Segment Start: Stored data

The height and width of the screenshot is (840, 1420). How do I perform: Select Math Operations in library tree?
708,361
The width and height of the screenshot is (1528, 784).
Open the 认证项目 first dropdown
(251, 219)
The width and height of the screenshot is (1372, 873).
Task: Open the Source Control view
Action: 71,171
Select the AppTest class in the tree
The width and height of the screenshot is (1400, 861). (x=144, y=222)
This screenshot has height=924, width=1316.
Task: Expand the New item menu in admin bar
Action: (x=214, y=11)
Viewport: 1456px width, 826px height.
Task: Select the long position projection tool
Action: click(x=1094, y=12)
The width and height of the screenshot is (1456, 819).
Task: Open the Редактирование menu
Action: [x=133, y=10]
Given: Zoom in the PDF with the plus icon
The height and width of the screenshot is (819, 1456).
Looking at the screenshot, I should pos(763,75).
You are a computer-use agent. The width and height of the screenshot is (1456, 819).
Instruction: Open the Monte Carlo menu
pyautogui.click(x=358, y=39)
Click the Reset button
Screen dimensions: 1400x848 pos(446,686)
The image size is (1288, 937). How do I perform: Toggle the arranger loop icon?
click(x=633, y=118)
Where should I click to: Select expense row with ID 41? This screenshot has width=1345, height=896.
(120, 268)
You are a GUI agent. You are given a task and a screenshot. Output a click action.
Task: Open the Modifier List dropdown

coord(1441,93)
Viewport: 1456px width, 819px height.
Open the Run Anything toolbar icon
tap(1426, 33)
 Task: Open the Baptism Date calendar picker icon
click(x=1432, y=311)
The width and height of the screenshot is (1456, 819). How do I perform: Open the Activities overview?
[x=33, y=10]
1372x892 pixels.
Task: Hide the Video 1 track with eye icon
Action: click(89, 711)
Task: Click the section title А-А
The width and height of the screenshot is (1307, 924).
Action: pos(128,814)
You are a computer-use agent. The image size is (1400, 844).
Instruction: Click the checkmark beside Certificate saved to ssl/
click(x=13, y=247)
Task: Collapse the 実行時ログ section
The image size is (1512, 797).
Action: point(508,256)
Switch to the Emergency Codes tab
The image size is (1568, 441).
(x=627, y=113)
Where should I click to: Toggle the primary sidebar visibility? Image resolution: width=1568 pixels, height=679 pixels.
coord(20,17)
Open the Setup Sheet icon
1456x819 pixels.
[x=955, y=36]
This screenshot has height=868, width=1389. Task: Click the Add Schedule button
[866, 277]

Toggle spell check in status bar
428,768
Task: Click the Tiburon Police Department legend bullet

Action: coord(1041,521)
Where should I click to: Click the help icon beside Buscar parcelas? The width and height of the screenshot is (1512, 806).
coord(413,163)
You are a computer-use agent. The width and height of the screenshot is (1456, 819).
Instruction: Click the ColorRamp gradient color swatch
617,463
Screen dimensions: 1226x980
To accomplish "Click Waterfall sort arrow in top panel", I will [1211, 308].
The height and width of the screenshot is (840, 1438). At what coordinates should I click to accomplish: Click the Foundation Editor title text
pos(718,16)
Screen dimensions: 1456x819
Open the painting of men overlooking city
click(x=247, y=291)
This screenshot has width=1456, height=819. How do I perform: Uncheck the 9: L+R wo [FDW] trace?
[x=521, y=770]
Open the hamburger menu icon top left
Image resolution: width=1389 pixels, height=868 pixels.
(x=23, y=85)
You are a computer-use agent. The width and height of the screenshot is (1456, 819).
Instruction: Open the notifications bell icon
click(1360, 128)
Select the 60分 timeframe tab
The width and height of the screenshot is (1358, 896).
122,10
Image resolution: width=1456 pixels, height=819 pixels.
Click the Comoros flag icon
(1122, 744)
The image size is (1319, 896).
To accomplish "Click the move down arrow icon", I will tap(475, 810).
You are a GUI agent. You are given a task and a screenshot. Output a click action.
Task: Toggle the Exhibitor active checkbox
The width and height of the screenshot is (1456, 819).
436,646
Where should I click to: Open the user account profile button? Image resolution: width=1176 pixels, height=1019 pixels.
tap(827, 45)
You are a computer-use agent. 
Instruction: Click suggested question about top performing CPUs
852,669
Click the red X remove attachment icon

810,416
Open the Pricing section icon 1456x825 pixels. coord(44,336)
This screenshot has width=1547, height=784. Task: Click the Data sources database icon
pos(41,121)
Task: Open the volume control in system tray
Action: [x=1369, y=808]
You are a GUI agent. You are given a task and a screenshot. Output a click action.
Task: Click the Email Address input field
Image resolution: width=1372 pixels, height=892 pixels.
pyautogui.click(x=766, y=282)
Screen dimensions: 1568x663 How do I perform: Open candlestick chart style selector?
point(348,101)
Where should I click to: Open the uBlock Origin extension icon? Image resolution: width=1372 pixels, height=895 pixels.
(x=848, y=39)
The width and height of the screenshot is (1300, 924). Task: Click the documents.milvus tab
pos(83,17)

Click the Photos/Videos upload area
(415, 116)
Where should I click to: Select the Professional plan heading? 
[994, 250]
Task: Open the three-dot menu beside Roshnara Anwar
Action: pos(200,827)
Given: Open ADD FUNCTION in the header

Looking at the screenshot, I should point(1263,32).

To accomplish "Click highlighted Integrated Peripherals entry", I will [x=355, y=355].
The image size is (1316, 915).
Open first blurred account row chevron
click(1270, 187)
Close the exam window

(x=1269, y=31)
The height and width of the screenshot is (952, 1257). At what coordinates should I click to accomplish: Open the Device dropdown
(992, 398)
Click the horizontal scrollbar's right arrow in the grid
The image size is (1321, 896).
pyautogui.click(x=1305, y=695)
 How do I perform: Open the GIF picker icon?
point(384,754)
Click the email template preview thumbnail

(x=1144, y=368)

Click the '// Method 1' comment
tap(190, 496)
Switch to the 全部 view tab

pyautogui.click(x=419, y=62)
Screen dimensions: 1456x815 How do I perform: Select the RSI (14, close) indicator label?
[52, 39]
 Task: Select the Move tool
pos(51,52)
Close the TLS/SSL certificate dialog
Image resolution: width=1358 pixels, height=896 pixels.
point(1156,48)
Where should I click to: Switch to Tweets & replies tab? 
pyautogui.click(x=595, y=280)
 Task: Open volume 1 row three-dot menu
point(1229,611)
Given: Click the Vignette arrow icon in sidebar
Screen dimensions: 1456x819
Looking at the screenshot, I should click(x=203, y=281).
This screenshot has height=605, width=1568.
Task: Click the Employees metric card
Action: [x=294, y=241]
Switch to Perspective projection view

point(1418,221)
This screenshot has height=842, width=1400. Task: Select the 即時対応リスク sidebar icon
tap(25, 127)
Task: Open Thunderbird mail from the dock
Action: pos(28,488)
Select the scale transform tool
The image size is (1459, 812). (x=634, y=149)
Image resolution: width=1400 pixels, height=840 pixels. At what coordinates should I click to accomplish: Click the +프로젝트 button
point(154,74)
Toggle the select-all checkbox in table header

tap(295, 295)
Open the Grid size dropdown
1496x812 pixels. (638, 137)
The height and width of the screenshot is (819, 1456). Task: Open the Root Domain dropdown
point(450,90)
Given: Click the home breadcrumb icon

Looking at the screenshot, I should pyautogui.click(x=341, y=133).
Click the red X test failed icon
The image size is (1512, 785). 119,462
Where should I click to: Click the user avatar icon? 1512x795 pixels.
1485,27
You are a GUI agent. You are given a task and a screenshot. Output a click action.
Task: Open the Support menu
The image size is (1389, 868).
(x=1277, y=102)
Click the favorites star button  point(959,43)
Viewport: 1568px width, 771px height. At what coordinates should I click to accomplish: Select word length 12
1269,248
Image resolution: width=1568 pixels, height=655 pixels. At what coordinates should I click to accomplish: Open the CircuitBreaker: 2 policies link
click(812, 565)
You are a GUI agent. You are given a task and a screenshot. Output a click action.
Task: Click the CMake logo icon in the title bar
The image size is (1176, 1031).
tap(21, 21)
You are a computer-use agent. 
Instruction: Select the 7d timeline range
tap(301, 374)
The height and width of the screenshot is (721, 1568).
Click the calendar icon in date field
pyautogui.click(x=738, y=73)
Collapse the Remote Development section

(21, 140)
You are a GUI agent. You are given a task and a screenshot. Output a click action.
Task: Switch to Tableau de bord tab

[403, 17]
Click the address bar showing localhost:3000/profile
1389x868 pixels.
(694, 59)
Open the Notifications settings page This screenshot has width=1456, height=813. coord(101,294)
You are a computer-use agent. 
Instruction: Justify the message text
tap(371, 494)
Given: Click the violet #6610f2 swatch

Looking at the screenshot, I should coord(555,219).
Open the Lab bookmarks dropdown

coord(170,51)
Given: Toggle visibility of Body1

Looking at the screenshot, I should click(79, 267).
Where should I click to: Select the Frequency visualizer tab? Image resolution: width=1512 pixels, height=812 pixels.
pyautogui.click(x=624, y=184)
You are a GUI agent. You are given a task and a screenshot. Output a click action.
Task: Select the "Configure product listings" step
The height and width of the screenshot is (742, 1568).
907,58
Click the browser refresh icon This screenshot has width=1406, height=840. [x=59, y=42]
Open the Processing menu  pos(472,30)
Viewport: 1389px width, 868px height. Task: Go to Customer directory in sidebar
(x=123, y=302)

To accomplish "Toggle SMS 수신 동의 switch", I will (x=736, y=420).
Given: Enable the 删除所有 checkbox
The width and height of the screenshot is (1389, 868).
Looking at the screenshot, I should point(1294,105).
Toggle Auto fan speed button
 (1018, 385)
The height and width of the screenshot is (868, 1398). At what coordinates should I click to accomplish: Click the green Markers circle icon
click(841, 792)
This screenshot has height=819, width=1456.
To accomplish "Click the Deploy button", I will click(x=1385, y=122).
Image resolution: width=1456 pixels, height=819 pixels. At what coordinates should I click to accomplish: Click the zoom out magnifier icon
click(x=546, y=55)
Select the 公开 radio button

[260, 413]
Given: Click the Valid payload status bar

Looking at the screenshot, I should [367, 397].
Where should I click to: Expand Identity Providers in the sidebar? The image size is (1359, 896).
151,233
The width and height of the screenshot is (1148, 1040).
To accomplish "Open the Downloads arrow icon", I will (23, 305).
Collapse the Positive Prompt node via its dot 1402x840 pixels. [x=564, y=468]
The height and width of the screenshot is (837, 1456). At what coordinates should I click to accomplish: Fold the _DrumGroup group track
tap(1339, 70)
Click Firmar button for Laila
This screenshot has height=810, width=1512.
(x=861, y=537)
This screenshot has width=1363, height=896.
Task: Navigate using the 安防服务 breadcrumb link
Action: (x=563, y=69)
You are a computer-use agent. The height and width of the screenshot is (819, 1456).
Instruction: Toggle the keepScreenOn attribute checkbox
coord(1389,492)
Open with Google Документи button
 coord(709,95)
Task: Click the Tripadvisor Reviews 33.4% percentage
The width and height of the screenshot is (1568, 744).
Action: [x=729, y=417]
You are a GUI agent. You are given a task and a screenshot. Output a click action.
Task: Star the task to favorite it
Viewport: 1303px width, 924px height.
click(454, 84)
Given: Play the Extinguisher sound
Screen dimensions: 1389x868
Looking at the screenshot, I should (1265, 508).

Segment End: Stored data

The task: Across the entries above, count the lines with the word "will" and report that count by itself.

Task answer: 6